Text shown:
════════════════════

A differentiable approach to inductive logic programming

Abstract

Recent work in neural abstract machines has proposed many useful techniques to learn sequences of applications of discrete but differentiable operators. These tech- niques allow us to model traditionally procedural problems using neural networks. In this work, we are interested in using neural networks to learn to perform logic reasoning. We propose a model that has access to differentiable operators which can be composed to perform reasoning. These differentiable reasoning operators were first introduced in TensorLog, a recently proposed probabilistic deductive database. Equipped with a model than can perform logic reasoning, we further investigate the task of inductive logic programming.

════════════════════

What the task asks: Summarize the abstract in two sentences. Rely on the abstract and nothing else.

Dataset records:

════════════════════

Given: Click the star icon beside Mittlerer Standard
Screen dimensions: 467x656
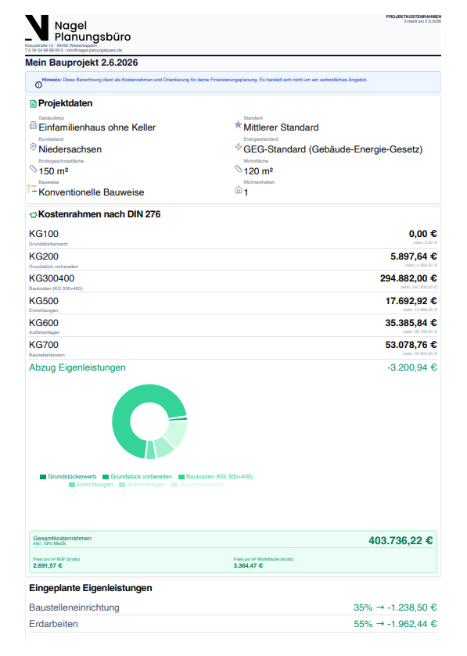Looking at the screenshot, I should pos(238,124).
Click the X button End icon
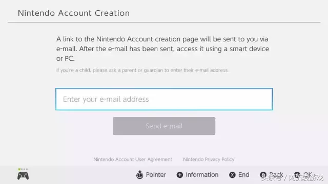The height and width of the screenshot is (184, 328). point(232,175)
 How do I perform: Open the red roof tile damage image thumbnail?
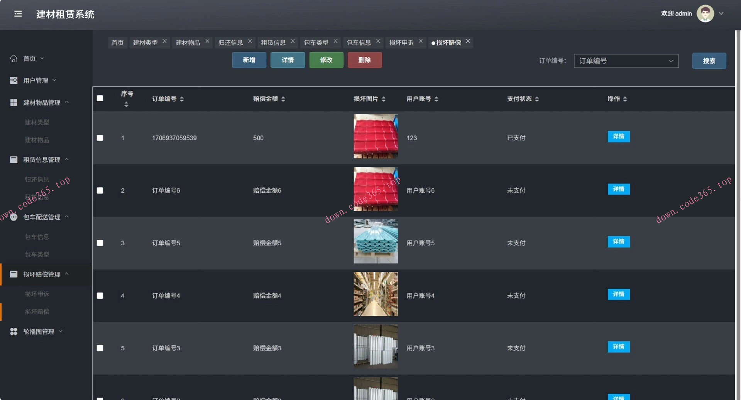(x=375, y=136)
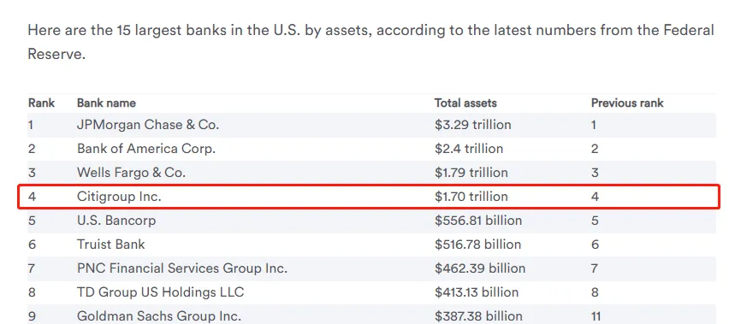The width and height of the screenshot is (741, 324).
Task: Click the $1.70 trillion assets value
Action: [x=471, y=197]
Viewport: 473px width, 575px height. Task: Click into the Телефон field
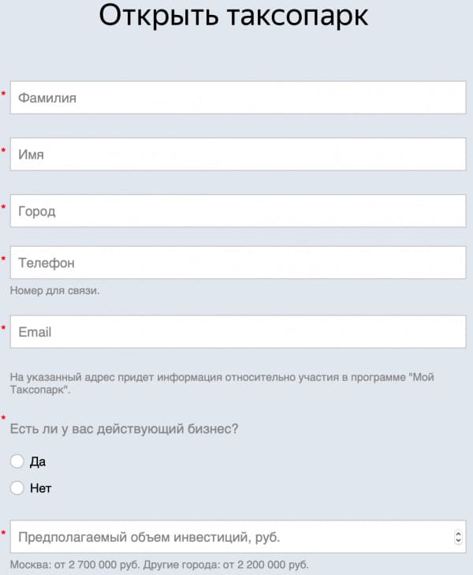tap(238, 263)
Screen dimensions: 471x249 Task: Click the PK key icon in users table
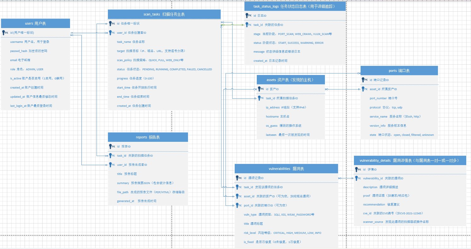point(4,32)
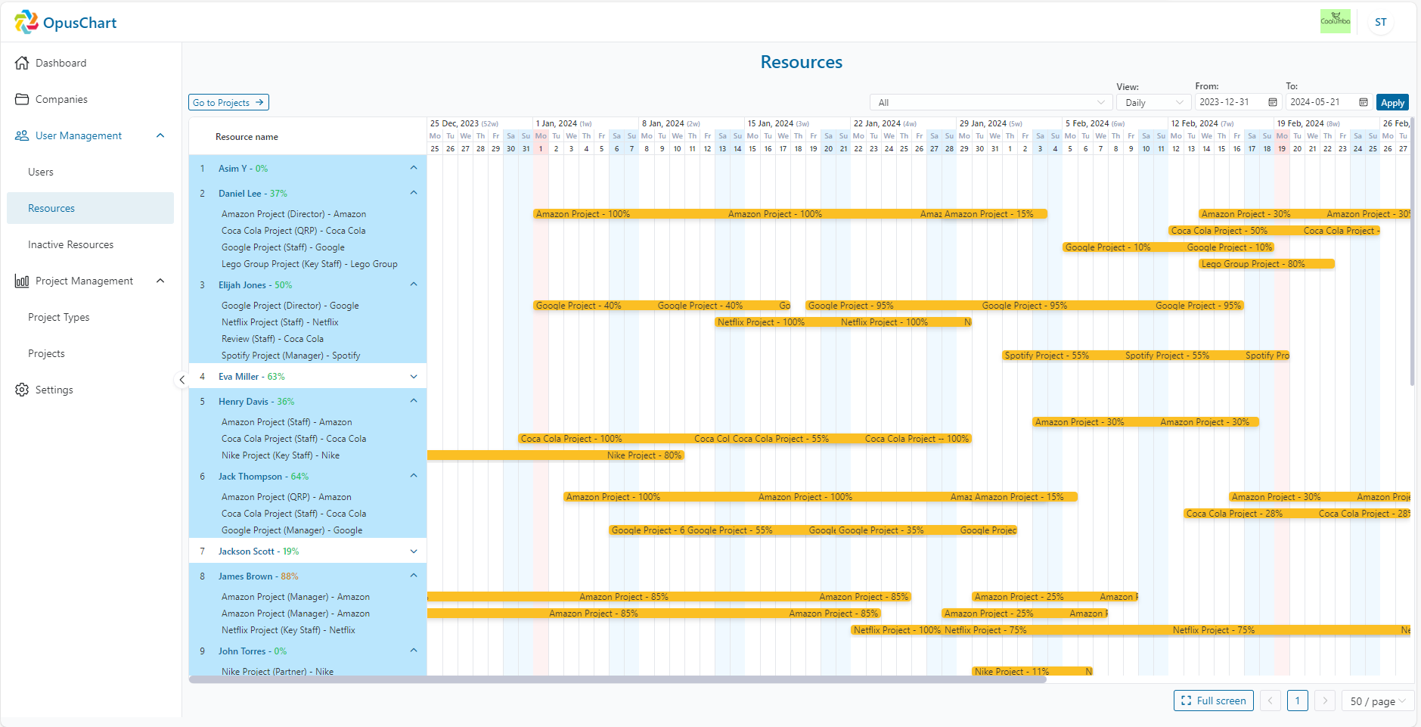Viewport: 1421px width, 727px height.
Task: Click the OpusChart logo
Action: pyautogui.click(x=65, y=22)
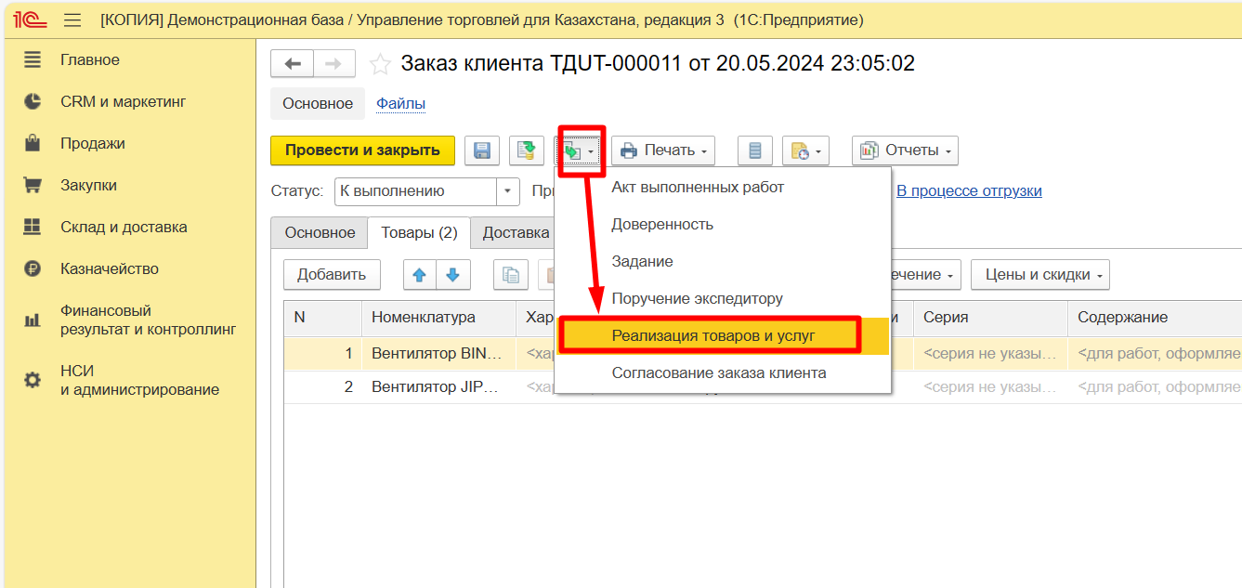
Task: Go back using the left arrow button
Action: click(x=293, y=64)
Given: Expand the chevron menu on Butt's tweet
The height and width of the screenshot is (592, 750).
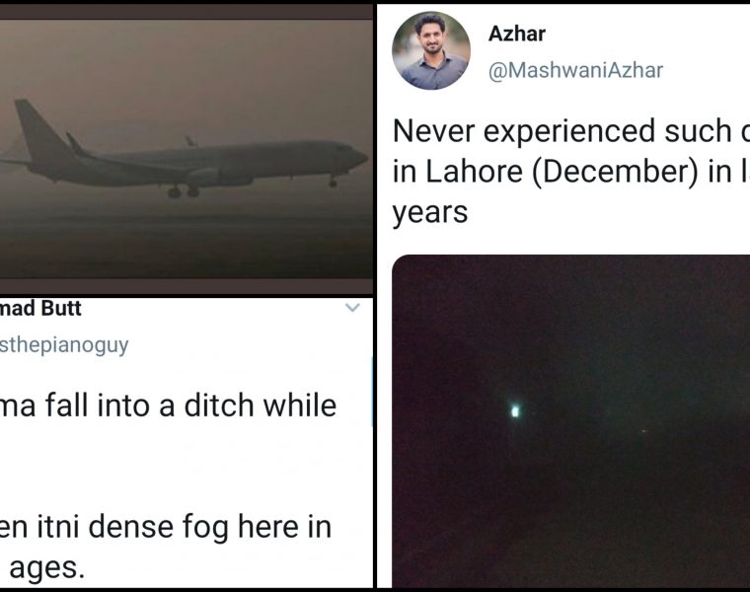Looking at the screenshot, I should point(352,309).
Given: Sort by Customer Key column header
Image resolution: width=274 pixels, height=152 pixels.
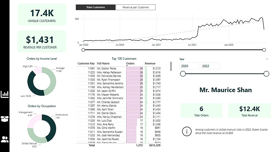Looking at the screenshot, I should click(x=86, y=63).
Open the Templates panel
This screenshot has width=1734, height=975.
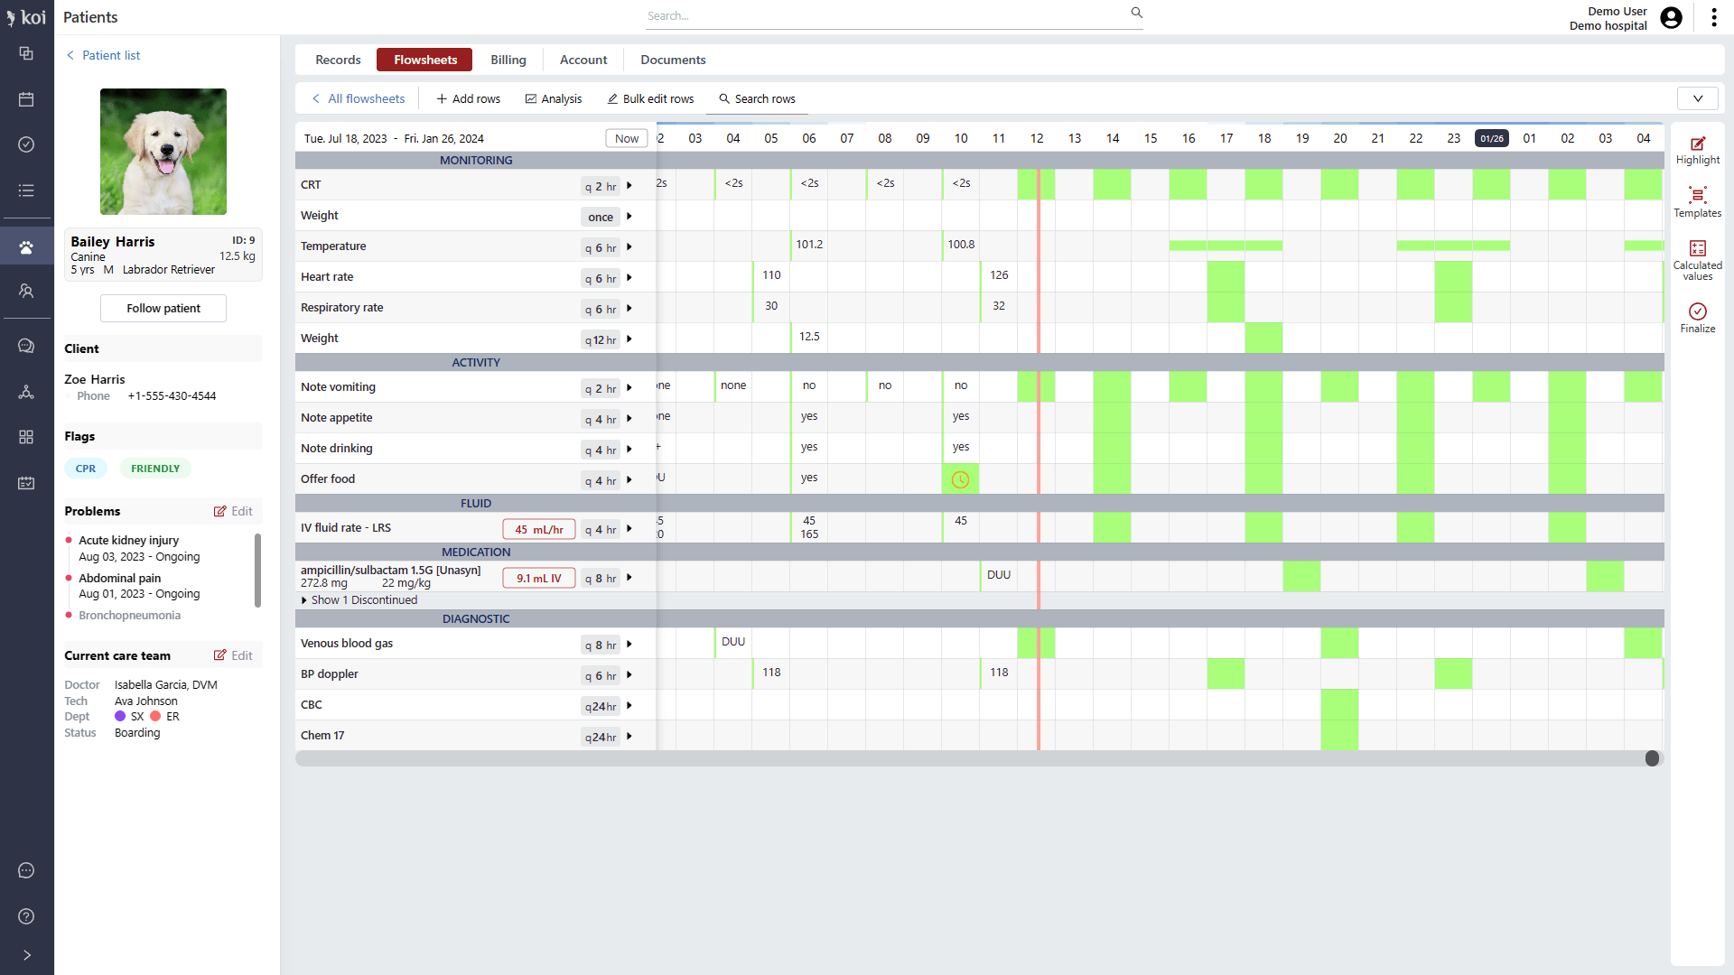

════════════════════

The answer: The work aims to use neural networks to learn logic reasoning and proposes a model with access to differentiable operators that can be composed to perform reasoning, operators first introduced in the probabilistic deductive database TensorLog. With a model able to perform logic reasoning, the work further investigates the task of inductive logic programming.